■ What is required ■
Copy out the listing below word for word, from the line containing "Given: Select 3 Availability Zones" through the line containing "pyautogui.click(x=7, y=159)", including both of those lines.
━━━ Material ━━━
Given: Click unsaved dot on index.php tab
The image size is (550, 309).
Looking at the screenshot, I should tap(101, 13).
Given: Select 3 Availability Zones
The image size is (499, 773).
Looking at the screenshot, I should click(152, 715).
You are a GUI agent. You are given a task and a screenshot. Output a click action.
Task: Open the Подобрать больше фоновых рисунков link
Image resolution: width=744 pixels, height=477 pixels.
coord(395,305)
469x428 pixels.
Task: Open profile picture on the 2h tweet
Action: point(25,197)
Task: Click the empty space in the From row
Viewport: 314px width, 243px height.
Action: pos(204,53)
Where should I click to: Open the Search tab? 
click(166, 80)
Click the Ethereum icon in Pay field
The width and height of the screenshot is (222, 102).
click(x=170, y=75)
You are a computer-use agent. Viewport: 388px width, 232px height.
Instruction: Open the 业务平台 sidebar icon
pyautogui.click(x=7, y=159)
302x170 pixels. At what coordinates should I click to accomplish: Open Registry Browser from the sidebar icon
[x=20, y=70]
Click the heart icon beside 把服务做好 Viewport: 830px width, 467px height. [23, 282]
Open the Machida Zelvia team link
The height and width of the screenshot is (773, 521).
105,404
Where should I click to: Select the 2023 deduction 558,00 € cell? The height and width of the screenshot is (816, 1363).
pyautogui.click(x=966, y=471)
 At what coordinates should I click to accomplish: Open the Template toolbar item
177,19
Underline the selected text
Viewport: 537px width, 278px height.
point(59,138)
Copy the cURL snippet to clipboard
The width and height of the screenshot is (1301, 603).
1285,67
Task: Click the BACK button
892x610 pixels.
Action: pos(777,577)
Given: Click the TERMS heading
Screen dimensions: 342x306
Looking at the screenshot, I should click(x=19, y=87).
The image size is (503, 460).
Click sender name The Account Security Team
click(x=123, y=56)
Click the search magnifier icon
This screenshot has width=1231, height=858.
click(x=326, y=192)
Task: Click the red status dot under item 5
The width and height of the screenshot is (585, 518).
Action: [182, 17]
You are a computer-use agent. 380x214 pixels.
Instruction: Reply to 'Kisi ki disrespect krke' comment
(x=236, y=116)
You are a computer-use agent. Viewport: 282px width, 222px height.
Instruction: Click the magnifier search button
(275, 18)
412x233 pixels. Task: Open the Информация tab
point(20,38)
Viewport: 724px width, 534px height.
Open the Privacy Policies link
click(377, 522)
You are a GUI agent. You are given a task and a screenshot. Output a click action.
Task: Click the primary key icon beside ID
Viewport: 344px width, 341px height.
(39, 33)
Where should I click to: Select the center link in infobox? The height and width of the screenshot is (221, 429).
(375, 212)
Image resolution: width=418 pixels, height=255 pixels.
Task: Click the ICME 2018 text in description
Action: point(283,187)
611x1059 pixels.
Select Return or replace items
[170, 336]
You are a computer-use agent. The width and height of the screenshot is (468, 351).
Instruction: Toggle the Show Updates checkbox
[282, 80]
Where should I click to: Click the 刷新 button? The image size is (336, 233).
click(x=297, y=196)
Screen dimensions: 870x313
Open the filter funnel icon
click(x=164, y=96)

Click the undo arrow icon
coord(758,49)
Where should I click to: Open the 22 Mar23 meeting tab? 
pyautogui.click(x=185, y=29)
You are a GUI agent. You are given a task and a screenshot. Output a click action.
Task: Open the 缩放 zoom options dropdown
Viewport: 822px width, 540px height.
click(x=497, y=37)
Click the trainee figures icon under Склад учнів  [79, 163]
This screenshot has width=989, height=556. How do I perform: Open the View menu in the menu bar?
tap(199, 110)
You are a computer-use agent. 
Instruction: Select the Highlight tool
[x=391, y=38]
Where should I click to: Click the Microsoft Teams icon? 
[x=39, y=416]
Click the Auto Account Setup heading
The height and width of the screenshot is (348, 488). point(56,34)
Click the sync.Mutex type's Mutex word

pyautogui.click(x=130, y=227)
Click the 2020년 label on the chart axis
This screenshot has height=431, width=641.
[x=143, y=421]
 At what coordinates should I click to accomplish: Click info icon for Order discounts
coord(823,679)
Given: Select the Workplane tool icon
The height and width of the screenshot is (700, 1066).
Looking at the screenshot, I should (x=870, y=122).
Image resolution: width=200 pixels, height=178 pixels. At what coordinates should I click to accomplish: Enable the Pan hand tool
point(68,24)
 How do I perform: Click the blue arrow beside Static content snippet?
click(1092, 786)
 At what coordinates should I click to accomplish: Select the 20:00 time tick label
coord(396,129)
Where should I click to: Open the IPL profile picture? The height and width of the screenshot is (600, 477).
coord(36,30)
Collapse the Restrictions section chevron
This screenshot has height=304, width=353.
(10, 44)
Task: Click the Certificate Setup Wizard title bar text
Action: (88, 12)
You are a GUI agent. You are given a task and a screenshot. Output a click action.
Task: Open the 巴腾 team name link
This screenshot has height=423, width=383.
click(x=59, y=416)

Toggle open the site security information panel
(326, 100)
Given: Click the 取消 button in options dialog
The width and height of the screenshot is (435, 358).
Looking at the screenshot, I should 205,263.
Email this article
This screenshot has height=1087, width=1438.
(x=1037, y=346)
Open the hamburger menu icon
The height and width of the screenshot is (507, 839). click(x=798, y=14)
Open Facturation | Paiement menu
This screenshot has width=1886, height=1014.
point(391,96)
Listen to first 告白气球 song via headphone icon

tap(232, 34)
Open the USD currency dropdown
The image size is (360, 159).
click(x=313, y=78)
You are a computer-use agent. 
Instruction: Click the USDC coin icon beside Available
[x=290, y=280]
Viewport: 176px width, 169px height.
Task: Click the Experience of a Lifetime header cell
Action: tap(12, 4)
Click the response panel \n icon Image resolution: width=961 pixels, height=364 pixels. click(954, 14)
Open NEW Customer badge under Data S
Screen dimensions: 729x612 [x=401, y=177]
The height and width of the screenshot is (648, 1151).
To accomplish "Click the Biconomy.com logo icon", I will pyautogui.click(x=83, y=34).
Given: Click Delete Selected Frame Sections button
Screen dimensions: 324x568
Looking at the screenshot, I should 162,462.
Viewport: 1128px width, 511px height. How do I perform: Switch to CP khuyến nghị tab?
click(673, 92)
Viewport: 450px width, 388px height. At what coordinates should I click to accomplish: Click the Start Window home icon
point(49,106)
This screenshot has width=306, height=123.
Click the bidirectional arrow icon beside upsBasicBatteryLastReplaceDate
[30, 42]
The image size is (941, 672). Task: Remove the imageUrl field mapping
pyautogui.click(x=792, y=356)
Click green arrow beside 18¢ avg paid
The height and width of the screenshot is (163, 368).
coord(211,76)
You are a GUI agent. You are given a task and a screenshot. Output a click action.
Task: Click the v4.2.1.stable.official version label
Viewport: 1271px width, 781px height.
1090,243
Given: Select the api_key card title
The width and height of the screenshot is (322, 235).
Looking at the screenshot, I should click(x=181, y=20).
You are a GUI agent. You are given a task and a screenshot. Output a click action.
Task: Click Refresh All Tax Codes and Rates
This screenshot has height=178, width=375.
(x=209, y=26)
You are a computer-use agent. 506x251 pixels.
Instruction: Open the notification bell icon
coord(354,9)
━━━
■ Reply ■
Given: Select 3 Availability Zones
The image size is (499, 773).
Looking at the screenshot, I should click(152, 715).
You are a GUI agent. You are given a task and a screenshot. Output a click action.
Task: Open the Подобрать больше фоновых рисунков link
Image resolution: width=744 pixels, height=477 pixels.
coord(395,305)
469x428 pixels.
Task: Open profile picture on the 2h tweet
Action: point(25,197)
Task: Click the empty space in the From row
Viewport: 314px width, 243px height.
Action: pos(204,53)
Where should I click to: Open the Search tab? 
click(166, 80)
Click the Ethereum icon in Pay field
The width and height of the screenshot is (222, 102).
click(x=170, y=75)
You are a computer-use agent. Viewport: 388px width, 232px height.
Instruction: Open the 业务平台 sidebar icon
pyautogui.click(x=7, y=159)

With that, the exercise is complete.